[Excerpt to read]
════════

Broadly speaking, I believe that the most interesting approach to Book  
I goes straight to its theology, even at an introductory level.  Not  
as static doctrine, but as the language in which early modern  
Christians thought through issues to which we might give other names,  
using the terms of psychoanalysis or phenomenology.  If you look back  
at Harry Berger's mid-60s essay on Book I, you see that he thought so,  
too:  he's analyzing the allegory in terms borrowed from Reformation  
theology.

════════

[Provided material]
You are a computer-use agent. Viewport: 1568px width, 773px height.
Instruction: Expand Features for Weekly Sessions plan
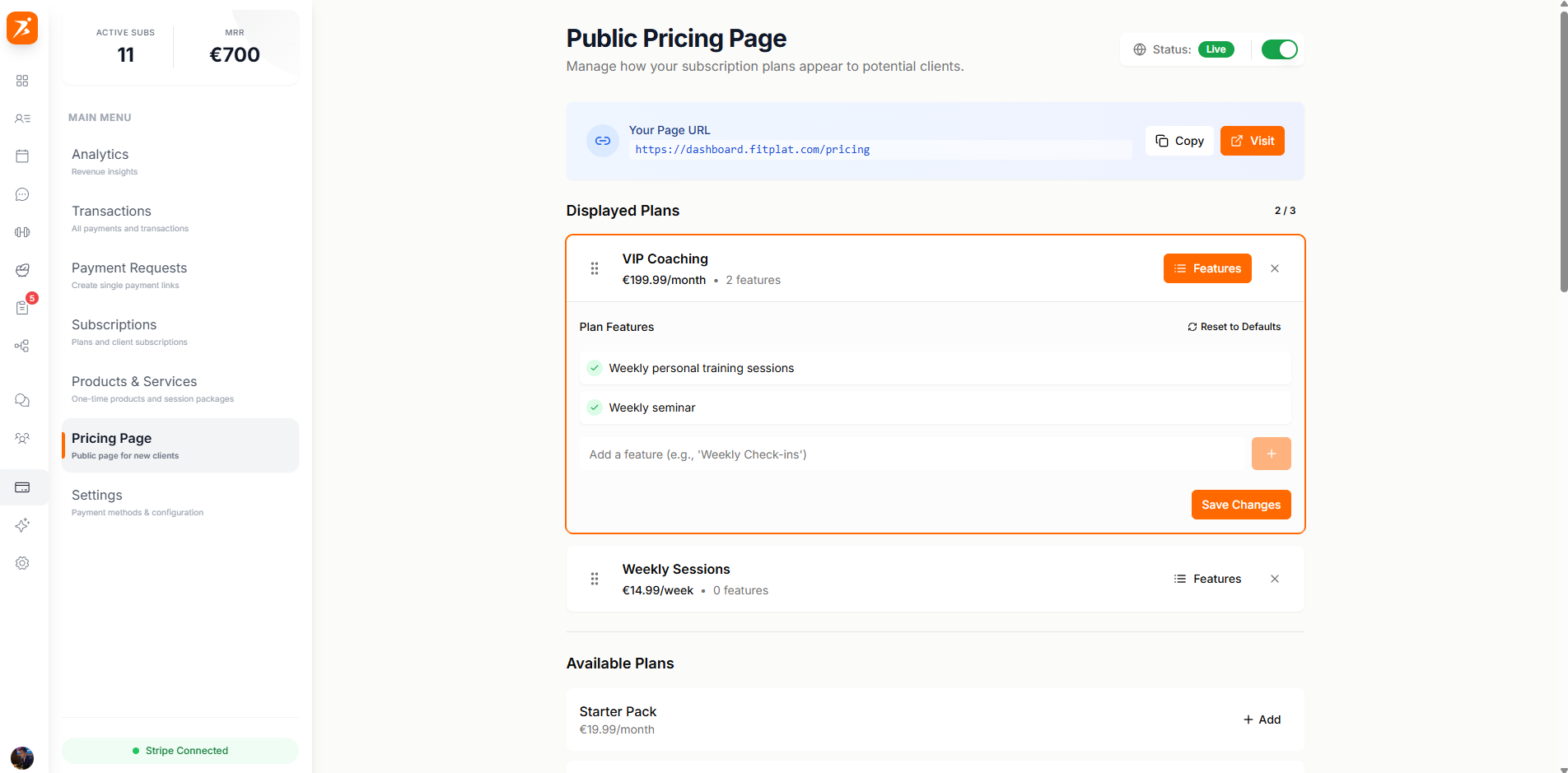click(x=1207, y=579)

════════

From the passage on Book I, list every field of thought it names as a source of terms or language for working through issues.

- Theology, including Reformation theology
- Psychoanalysis
- Phenomenology